> _Available data_
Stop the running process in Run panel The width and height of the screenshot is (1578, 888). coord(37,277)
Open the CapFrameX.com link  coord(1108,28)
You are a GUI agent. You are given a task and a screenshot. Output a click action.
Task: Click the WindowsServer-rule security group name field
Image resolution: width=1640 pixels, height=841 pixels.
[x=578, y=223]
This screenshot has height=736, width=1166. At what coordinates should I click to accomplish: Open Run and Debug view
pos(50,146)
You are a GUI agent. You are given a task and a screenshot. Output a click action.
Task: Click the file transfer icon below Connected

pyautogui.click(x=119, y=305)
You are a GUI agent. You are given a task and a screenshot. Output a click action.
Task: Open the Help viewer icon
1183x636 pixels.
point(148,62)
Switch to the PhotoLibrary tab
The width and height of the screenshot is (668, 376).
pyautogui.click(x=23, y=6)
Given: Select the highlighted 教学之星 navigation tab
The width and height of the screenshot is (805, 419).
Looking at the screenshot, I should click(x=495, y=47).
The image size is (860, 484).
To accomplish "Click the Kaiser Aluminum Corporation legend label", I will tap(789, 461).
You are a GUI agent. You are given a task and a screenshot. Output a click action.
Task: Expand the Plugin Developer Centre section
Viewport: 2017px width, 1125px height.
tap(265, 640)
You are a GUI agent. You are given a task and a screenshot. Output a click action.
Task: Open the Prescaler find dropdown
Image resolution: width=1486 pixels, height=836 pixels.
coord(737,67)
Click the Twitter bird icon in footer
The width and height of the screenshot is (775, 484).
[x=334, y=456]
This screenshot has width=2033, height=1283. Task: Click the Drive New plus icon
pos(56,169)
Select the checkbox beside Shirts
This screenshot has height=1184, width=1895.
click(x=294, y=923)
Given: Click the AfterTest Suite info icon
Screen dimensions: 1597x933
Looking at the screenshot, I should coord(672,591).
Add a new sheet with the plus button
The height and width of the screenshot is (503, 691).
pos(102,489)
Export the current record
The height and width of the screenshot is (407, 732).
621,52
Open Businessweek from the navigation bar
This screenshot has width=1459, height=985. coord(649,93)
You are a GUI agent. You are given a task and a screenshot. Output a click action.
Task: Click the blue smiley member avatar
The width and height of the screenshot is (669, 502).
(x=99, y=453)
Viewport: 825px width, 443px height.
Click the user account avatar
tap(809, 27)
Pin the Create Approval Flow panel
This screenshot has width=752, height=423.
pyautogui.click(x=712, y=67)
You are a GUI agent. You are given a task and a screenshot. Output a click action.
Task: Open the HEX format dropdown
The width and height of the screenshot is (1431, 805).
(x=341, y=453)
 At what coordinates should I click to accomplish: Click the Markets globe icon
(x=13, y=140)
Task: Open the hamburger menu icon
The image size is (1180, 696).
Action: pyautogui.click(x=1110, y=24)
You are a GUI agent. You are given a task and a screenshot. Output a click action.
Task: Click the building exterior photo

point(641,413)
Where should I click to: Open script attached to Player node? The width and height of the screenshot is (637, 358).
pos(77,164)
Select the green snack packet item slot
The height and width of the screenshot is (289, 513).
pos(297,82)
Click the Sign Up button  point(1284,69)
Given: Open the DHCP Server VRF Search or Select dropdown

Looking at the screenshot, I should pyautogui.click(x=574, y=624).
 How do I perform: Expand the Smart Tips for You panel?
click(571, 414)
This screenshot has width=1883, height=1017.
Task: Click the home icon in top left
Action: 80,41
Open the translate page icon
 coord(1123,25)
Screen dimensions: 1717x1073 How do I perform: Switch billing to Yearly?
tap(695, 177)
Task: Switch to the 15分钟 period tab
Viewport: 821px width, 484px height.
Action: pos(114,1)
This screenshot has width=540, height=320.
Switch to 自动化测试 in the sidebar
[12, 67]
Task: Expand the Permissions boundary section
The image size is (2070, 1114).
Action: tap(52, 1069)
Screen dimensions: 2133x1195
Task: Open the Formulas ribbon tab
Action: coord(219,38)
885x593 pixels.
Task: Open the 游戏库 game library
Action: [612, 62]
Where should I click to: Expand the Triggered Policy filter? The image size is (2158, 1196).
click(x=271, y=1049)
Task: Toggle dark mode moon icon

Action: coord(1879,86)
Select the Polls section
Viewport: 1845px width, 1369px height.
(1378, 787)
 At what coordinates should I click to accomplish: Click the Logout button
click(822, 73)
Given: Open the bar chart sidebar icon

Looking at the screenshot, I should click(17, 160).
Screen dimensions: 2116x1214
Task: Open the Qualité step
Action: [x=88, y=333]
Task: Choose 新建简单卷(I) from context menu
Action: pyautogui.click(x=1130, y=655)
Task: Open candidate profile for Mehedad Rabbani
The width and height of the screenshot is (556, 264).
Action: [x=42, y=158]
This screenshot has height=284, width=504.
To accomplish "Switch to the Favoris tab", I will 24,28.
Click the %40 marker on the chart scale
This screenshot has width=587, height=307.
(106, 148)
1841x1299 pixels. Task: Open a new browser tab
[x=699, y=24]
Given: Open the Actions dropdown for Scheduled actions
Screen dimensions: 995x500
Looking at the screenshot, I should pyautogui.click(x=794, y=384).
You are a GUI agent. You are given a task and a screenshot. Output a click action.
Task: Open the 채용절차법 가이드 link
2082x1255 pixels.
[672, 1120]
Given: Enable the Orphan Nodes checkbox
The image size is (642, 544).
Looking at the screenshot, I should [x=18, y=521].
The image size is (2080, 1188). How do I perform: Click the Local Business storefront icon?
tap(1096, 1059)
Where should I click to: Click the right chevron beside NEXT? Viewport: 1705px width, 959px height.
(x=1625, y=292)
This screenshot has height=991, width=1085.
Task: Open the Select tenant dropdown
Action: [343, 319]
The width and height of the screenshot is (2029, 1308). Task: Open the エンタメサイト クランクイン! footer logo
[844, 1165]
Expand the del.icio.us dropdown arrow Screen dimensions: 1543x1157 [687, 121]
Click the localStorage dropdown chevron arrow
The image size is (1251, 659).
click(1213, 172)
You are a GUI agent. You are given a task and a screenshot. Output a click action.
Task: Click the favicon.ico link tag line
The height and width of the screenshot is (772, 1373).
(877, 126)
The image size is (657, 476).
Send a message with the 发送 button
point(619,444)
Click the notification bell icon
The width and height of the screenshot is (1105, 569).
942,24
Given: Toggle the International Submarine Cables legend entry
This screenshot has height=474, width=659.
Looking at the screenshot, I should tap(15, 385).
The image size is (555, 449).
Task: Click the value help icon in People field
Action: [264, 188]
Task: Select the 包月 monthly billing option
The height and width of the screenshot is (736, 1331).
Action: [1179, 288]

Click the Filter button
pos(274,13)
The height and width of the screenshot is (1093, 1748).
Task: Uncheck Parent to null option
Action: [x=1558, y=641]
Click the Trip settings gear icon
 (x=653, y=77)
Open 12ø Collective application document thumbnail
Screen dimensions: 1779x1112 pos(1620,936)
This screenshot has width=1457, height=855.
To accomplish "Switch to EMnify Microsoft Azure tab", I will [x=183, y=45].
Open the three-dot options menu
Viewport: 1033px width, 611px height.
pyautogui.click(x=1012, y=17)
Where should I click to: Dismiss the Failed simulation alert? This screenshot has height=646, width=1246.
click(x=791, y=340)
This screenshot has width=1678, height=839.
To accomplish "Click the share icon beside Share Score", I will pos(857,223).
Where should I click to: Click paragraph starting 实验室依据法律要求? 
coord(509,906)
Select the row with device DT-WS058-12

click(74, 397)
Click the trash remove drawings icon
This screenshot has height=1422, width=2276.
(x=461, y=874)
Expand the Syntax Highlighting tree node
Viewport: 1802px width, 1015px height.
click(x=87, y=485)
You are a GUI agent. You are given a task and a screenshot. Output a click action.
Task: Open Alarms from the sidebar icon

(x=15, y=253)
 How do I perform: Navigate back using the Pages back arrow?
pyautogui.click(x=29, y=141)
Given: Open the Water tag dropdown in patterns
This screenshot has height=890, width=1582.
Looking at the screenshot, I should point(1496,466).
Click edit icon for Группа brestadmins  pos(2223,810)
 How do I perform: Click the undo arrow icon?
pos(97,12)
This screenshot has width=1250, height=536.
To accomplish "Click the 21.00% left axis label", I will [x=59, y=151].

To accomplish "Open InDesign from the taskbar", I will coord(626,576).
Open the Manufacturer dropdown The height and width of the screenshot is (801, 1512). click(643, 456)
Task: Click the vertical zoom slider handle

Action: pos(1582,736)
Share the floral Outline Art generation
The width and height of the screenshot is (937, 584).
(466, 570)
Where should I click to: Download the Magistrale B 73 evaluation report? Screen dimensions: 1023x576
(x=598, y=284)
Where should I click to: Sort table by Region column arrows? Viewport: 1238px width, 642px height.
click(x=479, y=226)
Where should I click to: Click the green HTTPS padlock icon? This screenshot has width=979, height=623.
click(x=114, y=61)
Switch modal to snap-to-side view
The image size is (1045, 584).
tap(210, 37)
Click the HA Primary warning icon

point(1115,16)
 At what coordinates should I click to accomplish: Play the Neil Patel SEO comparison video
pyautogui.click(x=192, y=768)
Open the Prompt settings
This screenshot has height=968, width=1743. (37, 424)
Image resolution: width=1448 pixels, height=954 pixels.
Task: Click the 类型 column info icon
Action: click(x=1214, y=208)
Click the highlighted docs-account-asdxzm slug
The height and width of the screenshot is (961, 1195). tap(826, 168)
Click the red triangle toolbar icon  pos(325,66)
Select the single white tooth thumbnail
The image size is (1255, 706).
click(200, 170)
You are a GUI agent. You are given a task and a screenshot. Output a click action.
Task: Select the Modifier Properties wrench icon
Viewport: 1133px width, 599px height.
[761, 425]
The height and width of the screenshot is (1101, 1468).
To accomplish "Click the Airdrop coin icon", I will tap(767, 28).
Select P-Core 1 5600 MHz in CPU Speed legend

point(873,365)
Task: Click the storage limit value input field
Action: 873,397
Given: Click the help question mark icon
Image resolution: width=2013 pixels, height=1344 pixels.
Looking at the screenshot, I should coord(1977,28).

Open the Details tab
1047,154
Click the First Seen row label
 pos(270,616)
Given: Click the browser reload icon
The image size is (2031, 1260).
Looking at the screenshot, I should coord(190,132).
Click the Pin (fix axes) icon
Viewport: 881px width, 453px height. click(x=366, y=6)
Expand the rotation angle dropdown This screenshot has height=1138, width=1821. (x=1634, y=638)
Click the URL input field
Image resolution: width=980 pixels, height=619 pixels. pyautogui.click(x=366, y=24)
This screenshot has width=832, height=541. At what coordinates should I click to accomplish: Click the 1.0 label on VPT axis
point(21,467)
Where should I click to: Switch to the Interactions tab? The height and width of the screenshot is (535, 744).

> _About this exercise_
Reproduce exactly the lines from the one containing "Image resolution: width=2013" through the last line of the records above, including both, and nothing else.

> _Result_
Image resolution: width=2013 pixels, height=1344 pixels.
Looking at the screenshot, I should coord(1977,28).

Open the Details tab
1047,154
Click the First Seen row label
 pos(270,616)
Given: Click the browser reload icon
The image size is (2031, 1260).
Looking at the screenshot, I should coord(190,132).
Click the Pin (fix axes) icon
Viewport: 881px width, 453px height. click(x=366, y=6)
Expand the rotation angle dropdown This screenshot has height=1138, width=1821. (x=1634, y=638)
Click the URL input field
Image resolution: width=980 pixels, height=619 pixels. pyautogui.click(x=366, y=24)
This screenshot has width=832, height=541. At what coordinates should I click to accomplish: Click the 1.0 label on VPT axis
point(21,467)
Where should I click to: Switch to the Interactions tab? The height and width of the screenshot is (535, 744).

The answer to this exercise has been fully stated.